2 tablespoons low-fat pizza sauce

1 whole wheat pita bread

1 ounce thinly sliced turkey

1 tablespoon chopped yellow onion

1 tablespoon chopped bell pepper

1 tablespoon finely diced pineapple

2 tablespoons shredded fat-free mozzarella cheese

Spread the pizza sauce over the pita bread. Top with the turkey, onion, pepper, and pineapple. Sprinkle with the shredded cheese. Place the pita on a baking sheet and bake at 425 degrees for 8 minutes or until the pita bread has reached the desired crispness and cheese is melted.

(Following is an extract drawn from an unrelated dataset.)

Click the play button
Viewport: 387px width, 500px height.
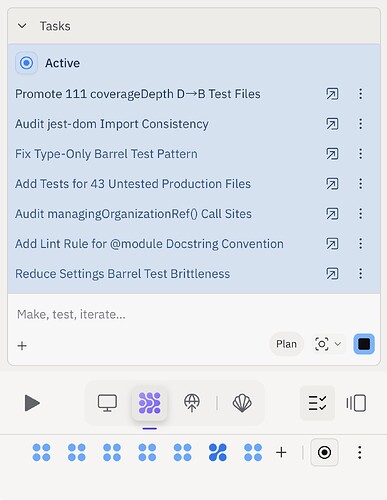point(32,403)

This lunch only takes a few minutes to prepare, and with only 204 calories you can enjoy it as a lunch or a tasty snack.

Chipotle Chicken

1 8-ounce boneless, skinless chicken breast

Chipotle Tabasco Sauce, to taste

1/2 teaspoon garlic salt

Directions

Lightly coat a grill rack with cooking oil spray. Preheat the grill to medium hot. Grill the chicken until done, about 4 minutes per side. Season with the chipotle sauce and garlic salt and enjoy.

This is a super simple recipe for a fast lunch. This only contains 250 calories.